-------- RECORDS --------

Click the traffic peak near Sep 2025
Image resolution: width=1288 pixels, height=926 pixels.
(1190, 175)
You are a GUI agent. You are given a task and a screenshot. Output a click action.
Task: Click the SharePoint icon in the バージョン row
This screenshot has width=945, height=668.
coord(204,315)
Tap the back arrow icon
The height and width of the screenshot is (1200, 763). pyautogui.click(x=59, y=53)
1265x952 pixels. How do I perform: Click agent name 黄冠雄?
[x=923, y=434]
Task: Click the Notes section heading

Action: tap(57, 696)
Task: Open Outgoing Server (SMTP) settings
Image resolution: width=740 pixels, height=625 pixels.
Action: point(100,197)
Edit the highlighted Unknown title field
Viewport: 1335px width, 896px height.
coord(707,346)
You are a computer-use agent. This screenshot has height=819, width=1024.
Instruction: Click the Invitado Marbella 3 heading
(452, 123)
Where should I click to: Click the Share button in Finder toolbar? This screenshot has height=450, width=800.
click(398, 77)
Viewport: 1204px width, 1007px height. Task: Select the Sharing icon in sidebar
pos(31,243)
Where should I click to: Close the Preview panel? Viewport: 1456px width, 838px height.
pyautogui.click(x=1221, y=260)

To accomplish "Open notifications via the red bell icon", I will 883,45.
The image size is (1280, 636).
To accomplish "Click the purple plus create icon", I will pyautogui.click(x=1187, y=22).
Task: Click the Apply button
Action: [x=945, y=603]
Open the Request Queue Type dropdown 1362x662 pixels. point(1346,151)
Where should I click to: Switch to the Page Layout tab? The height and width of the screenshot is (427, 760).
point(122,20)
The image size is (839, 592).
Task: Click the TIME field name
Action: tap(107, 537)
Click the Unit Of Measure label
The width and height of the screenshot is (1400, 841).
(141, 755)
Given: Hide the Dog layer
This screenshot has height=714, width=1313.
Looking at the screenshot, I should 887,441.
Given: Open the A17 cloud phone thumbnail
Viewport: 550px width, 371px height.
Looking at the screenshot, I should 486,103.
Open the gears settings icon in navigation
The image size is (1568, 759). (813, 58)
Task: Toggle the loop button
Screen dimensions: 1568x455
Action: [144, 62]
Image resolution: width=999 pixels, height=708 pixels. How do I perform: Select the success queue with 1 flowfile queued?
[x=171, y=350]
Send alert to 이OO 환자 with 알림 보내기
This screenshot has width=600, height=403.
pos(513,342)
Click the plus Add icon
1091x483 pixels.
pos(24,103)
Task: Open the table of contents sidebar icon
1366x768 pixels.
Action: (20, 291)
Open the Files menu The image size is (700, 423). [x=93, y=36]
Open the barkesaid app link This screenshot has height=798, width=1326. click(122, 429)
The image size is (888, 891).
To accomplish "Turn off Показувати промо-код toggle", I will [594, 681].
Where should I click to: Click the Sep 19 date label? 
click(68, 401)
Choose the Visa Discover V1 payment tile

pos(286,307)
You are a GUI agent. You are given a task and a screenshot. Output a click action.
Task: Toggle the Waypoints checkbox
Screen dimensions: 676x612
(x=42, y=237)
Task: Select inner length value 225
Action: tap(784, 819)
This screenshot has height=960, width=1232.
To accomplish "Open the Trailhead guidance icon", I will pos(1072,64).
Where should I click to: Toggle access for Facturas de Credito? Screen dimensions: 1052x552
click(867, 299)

--------

--- ABOUT THIS TASK ---
When you transcribe the records above, keep every line exactly the same.

--- RESPONSE AREA ---
Click the traffic peak near Sep 2025
Image resolution: width=1288 pixels, height=926 pixels.
(1190, 175)
You are a GUI agent. You are given a task and a screenshot. Output a click action.
Task: Click the SharePoint icon in the バージョン row
This screenshot has width=945, height=668.
coord(204,315)
Tap the back arrow icon
The height and width of the screenshot is (1200, 763). pyautogui.click(x=59, y=53)
1265x952 pixels. How do I perform: Click agent name 黄冠雄?
[x=923, y=434]
Task: Click the Notes section heading

Action: tap(57, 696)
Task: Open Outgoing Server (SMTP) settings
Image resolution: width=740 pixels, height=625 pixels.
Action: point(100,197)
Edit the highlighted Unknown title field
Viewport: 1335px width, 896px height.
coord(707,346)
You are a computer-use agent. This screenshot has height=819, width=1024.
Instruction: Click the Invitado Marbella 3 heading
(452, 123)
Where should I click to: Click the Share button in Finder toolbar? This screenshot has height=450, width=800.
click(398, 77)
Viewport: 1204px width, 1007px height. Task: Select the Sharing icon in sidebar
pos(31,243)
Where should I click to: Close the Preview panel? Viewport: 1456px width, 838px height.
pyautogui.click(x=1221, y=260)

To accomplish "Open notifications via the red bell icon", I will 883,45.
The image size is (1280, 636).
To accomplish "Click the purple plus create icon", I will pyautogui.click(x=1187, y=22).
Task: Click the Apply button
Action: [x=945, y=603]
Open the Request Queue Type dropdown 1362x662 pixels. point(1346,151)
Where should I click to: Switch to the Page Layout tab? The height and width of the screenshot is (427, 760).
point(122,20)
The image size is (839, 592).
Task: Click the TIME field name
Action: tap(107, 537)
Click the Unit Of Measure label
The width and height of the screenshot is (1400, 841).
(141, 755)
Given: Hide the Dog layer
This screenshot has height=714, width=1313.
Looking at the screenshot, I should 887,441.
Given: Open the A17 cloud phone thumbnail
Viewport: 550px width, 371px height.
Looking at the screenshot, I should 486,103.
Open the gears settings icon in navigation
The image size is (1568, 759). (813, 58)
Task: Toggle the loop button
Screen dimensions: 1568x455
Action: [144, 62]
Image resolution: width=999 pixels, height=708 pixels. How do I perform: Select the success queue with 1 flowfile queued?
[x=171, y=350]
Send alert to 이OO 환자 with 알림 보내기
This screenshot has width=600, height=403.
pos(513,342)
Click the plus Add icon
1091x483 pixels.
pos(24,103)
Task: Open the table of contents sidebar icon
1366x768 pixels.
Action: (20, 291)
Open the Files menu The image size is (700, 423). [x=93, y=36]
Open the barkesaid app link This screenshot has height=798, width=1326. click(122, 429)
The image size is (888, 891).
To accomplish "Turn off Показувати промо-код toggle", I will [594, 681].
Where should I click to: Click the Sep 19 date label? 
click(68, 401)
Choose the Visa Discover V1 payment tile

pos(286,307)
You are a GUI agent. You are given a task and a screenshot. Output a click action.
Task: Toggle the Waypoints checkbox
Screen dimensions: 676x612
(x=42, y=237)
Task: Select inner length value 225
Action: tap(784, 819)
This screenshot has height=960, width=1232.
To accomplish "Open the Trailhead guidance icon", I will pos(1072,64).
Where should I click to: Toggle access for Facturas de Credito? Screen dimensions: 1052x552
click(867, 299)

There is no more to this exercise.